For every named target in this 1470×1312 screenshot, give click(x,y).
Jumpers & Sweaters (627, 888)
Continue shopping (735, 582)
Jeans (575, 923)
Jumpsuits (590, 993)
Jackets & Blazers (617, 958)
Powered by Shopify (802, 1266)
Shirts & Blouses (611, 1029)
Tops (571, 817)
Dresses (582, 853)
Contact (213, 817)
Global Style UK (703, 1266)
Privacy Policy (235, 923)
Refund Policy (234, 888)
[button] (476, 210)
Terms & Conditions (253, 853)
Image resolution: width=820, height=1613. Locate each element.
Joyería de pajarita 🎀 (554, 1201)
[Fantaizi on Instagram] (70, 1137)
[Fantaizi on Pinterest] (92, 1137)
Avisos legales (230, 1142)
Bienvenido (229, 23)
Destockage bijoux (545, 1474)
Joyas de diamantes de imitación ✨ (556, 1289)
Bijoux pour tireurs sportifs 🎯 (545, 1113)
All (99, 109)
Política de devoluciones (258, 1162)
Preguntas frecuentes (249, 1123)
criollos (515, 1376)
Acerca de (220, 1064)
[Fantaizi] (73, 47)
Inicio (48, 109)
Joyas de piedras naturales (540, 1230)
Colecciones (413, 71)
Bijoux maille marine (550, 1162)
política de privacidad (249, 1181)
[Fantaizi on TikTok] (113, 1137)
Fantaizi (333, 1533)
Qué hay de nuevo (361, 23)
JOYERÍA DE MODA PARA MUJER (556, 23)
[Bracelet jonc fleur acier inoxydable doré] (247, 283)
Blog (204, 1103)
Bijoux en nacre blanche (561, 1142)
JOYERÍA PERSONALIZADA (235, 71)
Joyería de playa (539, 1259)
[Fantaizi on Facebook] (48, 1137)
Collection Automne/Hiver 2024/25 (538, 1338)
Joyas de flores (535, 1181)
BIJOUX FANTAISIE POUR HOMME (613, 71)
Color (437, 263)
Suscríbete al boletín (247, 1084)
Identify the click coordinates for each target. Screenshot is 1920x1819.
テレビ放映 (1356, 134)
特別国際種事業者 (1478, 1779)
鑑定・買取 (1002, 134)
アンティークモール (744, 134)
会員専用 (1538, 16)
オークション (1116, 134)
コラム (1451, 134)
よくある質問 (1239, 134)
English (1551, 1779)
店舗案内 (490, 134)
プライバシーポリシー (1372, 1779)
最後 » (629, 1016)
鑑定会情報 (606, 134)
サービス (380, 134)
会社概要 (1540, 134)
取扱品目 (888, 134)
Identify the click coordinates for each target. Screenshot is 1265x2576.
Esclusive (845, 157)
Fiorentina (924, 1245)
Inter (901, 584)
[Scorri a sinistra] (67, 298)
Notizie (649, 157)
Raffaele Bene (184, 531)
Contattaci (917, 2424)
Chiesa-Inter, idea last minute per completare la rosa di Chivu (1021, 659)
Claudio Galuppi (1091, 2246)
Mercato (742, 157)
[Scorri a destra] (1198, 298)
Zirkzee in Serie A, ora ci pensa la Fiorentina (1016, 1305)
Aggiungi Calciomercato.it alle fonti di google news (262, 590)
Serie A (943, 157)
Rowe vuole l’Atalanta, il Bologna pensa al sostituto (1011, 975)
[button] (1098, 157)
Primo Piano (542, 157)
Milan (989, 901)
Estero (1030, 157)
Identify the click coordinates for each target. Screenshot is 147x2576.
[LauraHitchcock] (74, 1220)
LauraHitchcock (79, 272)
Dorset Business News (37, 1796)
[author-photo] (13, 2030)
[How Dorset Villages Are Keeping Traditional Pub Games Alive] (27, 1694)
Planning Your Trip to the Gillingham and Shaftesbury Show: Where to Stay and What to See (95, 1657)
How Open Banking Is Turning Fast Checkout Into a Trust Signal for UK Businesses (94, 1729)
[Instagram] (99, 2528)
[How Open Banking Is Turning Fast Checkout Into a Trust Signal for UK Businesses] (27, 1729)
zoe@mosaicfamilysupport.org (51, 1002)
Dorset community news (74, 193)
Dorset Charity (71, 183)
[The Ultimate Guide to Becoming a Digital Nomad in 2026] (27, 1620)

[Required work]: A faithful, word-for-word transcript of the material above is the required answer.

[Result for this task]:
For every named target in this 1470×1312 screenshot, give click(x,y).
Jumpers & Sweaters (627, 888)
Continue shopping (735, 582)
Jeans (575, 923)
Jumpsuits (590, 993)
Jackets & Blazers (617, 958)
Powered by Shopify (802, 1266)
Shirts & Blouses (611, 1029)
Tops (571, 817)
Dresses (582, 853)
Contact (213, 817)
Global Style UK (703, 1266)
Privacy Policy (235, 923)
Refund Policy (234, 888)
[button] (476, 210)
Terms & Conditions (253, 853)
Image resolution: width=820, height=1613. Locate each element.
Joyería de pajarita 🎀 (554, 1201)
[Fantaizi on Instagram] (70, 1137)
[Fantaizi on Pinterest] (92, 1137)
Avisos legales (230, 1142)
Bienvenido (229, 23)
Destockage bijoux (545, 1474)
Joyas de diamantes de imitación ✨ (556, 1289)
Bijoux pour tireurs sportifs 🎯 (545, 1113)
All (99, 109)
Política de devoluciones (258, 1162)
Preguntas frecuentes (249, 1123)
criollos (515, 1376)
Acerca de (220, 1064)
[Fantaizi] (73, 47)
Inicio (48, 109)
Joyas de piedras naturales (540, 1230)
Colecciones (413, 71)
Bijoux maille marine (550, 1162)
política de privacidad (249, 1181)
[Fantaizi on TikTok] (113, 1137)
Fantaizi (333, 1533)
Qué hay de nuevo (361, 23)
JOYERÍA DE MODA PARA MUJER (556, 23)
[Bracelet jonc fleur acier inoxydable doré] (247, 283)
Blog (204, 1103)
Bijoux en nacre blanche (561, 1142)
JOYERÍA PERSONALIZADA (235, 71)
Joyería de playa (539, 1259)
[Fantaizi on Facebook] (48, 1137)
Collection Automne/Hiver 2024/25 (538, 1338)
Joyas de flores (535, 1181)
BIJOUX FANTAISIE POUR HOMME (613, 71)
Color (437, 263)
Suscríbete al boletín (247, 1084)
Identify the click coordinates for each target. Screenshot is 1920x1819.
テレビ放映 (1356, 134)
特別国際種事業者 (1478, 1779)
鑑定・買取 (1002, 134)
アンティークモール (744, 134)
会員専用 (1538, 16)
オークション (1116, 134)
コラム (1451, 134)
よくある質問 (1239, 134)
English (1551, 1779)
店舗案内 (490, 134)
プライバシーポリシー (1372, 1779)
最後 » (629, 1016)
鑑定会情報 (606, 134)
サービス (380, 134)
会社概要 (1540, 134)
取扱品目 (888, 134)
Identify the click coordinates for each target. Screenshot is 1265x2576.
Esclusive (845, 157)
Fiorentina (924, 1245)
Inter (901, 584)
[Scorri a sinistra] (67, 298)
Notizie (649, 157)
Raffaele Bene (184, 531)
Contattaci (917, 2424)
Chiesa-Inter, idea last minute per completare la rosa di Chivu (1021, 659)
Claudio Galuppi (1091, 2246)
Mercato (742, 157)
[Scorri a destra] (1198, 298)
Zirkzee in Serie A, ora ci pensa la Fiorentina (1016, 1305)
Aggiungi Calciomercato.it alle fonti di google news (262, 590)
Serie A (943, 157)
Rowe vuole l’Atalanta, il Bologna pensa al sostituto (1011, 975)
[button] (1098, 157)
Primo Piano (542, 157)
Milan (989, 901)
Estero (1030, 157)
Identify the click coordinates for each target. Screenshot is 147x2576.
[LauraHitchcock] (74, 1220)
LauraHitchcock (79, 272)
Dorset Business News (37, 1796)
[author-photo] (13, 2030)
[How Dorset Villages Are Keeping Traditional Pub Games Alive] (27, 1694)
Planning Your Trip to the Gillingham and Shaftesbury Show: Where to Stay and What to See (95, 1657)
How Open Banking Is Turning Fast Checkout Into a Trust Signal for UK Businesses (94, 1729)
[Instagram] (99, 2528)
[How Open Banking Is Turning Fast Checkout Into a Trust Signal for UK Businesses] (27, 1729)
zoe@mosaicfamilysupport.org (51, 1002)
Dorset community news (74, 193)
Dorset Charity (71, 183)
[The Ultimate Guide to Becoming a Digital Nomad in 2026] (27, 1620)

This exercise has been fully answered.